Fighting Carrier’s Complex DIM Weight Rules to Save Money

Pierbridge, a provider of parcel shipping solutions, has come out with an interesting cartonization software solution. In comparison to transportation management systems, which have very robust optimization, parcel solutions have historically been rather limited in the optimization they offer.

In addition to parcel shipping software, warehouse management software providers offered cartonization solutions to help reduce parcel shipping costs. Cartonization has focused on the selection of the right carton based upon the sizes and weights of items for a given order. In practice, most companies had a limited number of box sizes and the cartonization solution was designed to minimize the amount of air in the box. If it was a one product shipment, the solution selects the smallest box the product will fit in. If multiple products are going to a destination, it selected the box size that all the packages could fit with the least wasted space.

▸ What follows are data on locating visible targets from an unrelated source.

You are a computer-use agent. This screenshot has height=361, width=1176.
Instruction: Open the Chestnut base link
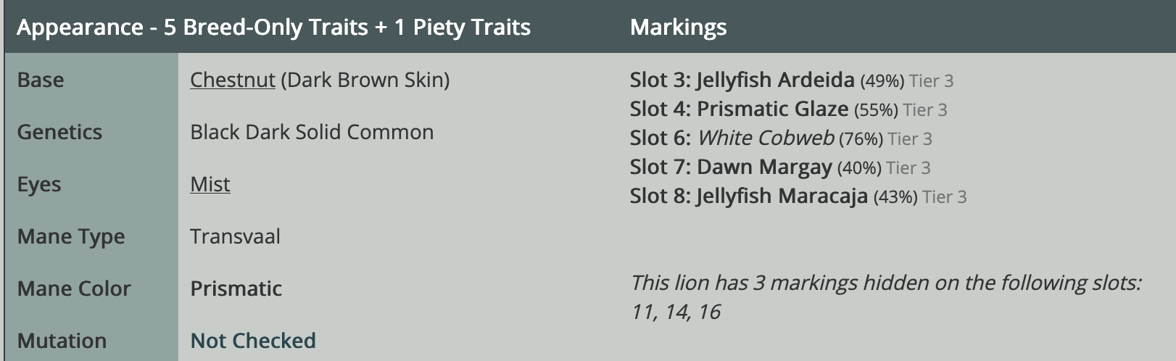click(x=233, y=80)
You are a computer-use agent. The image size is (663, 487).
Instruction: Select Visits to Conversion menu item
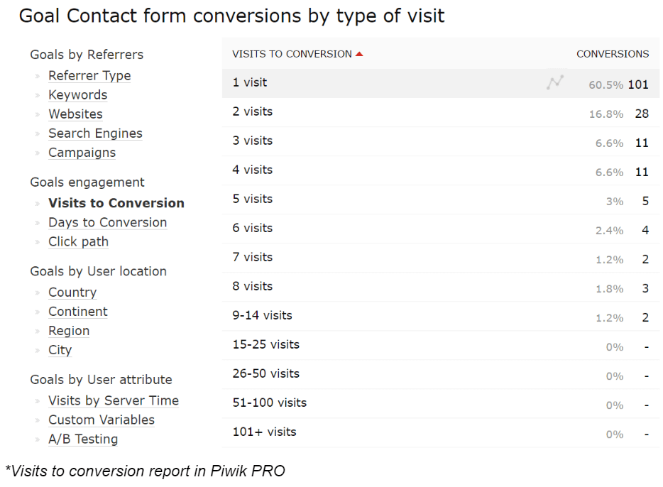[x=116, y=203]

Cartonization can have a good ROI. I talked to one distributor several years ago that had a payback period of less than a year. But when the largest overnight delivery carriers (FedEx and UPS) began applying dimensional weight pricing in 2015, the game changed. Now virtually all the parcel carriers have their own set of DIM weights, and they are pretty much all different.

Dimensional weight pricing, referred to as DIM weight, sets the shipping price based on package volume which equates to the amount of space a package occupies in relation to its actual weight. This pricing method considers the exterior package size in relation to its actual weight, to determine the appropriate price. The dimensional weight calculation will apply if it is greater than the actual weight.

This is an optimization problem that to be solved needs to look at DIM rules by carrier, the various services offered by different carriers, and cartonization concurrently. That, by the way, is why I like the name of this product – Opdimizer – which is a play on both “optimization” and “DIM”.

The answer that maximizes savings can be nonobvious. For example, an order with 10 items won’t necessarily be packed in the smallest box that will fit those order lines. It might be that 6 items are packed in one box and four in another. I’ve always been a sucker for clever optimization solutions!